**Passage cité**
----------------------------------------
Il y a des années, au temps de la dictature franquiste (ce qui nous semble déjà, à nous, les Espagnols, une éternité), le régime avait inventé un slogan qui nous a souvent fait rire, nous, les jeunes de l'époque: «Spain is different». Il s'agissait, pour les promoteurs de cette idée, d'essayer de lutter dans une certaine mesure contre le spectre de l'isolement international dans lequel nous vivions. C'est-à-dire, dans la mesure du possible, d'essayer de nous consoler avec une proposition misant sur la différence, sur l'idée que chez nous, rien n'était pareil.
Je n'aurais jamais imaginé pouvoir un jour donner raison à une formule publicitaire si banale, si rudimentaire. Aujourd'hui pourtant, chaque fois que je me retrouve avec des amis étrangers, qu'ils soient journalistes italiens, écrivains français ou professeurs d'université britanniques, j'insiste sur cette idée si simple en apparence, mais qui symboliquement a un grand effet lorsqu'il s'agit d'appréhender notre pays ou notre «esprit» particulier - s'il en a un - à l'intérieur du spectre européen. «S'il-vous-plaît, oubliez les schémas européens habituels: dans le cas de l'Espagne - leur dis-je - c'est complètement différent.» Et c'est complètement différent, en raison d'un système politique non démocratique de cette époque précise, mais aussi, grâce (ou non) au résultat de plusieurs siècles d'histoire nationale hispanique, qu'il serait très compliqué de tenter de résumer ici en quelques lignes. Qui plus est, je ne suis pas historienne, je ne suis qu'une critique littéraire écrivant dans des journaux et des magazines espagnols et publiant de temps en temps des essais à caractère, eux aussi, purement littéraires.
----------------------------------------
Répondez aux questions suivantes à partir du passage cité.
(a) Quel slogan le régime franquiste avait-il inventé ?
(b) Contre quel spectre ce slogan devait-il aider à lutter ?
(c) Dans quels supports la personne qui écrit publie-t-elle ses critiques littéraires ?
Les données n'ont aucun rôle dans cet exercice.

**Lignes de données**
----------------------------------------
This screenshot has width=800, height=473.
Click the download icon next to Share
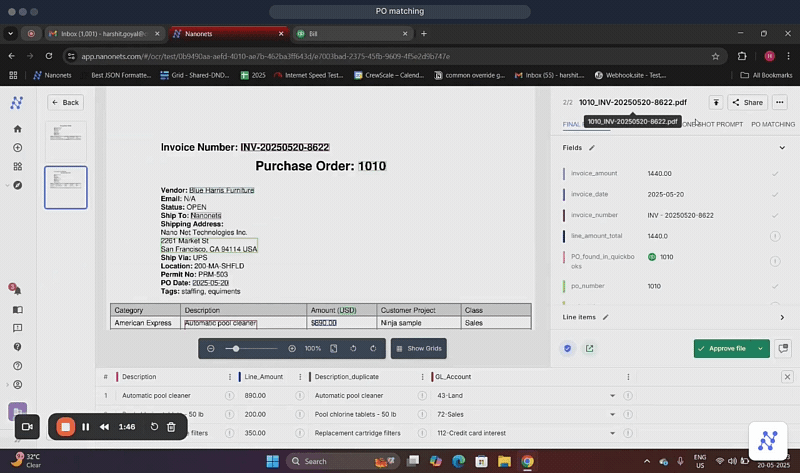tap(716, 102)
----------------------------------------
**Solution**
(a) «Spain is different».
(b) Contre le spectre de l'isolement international.
(c) Dans des journaux et des magazines espagnols.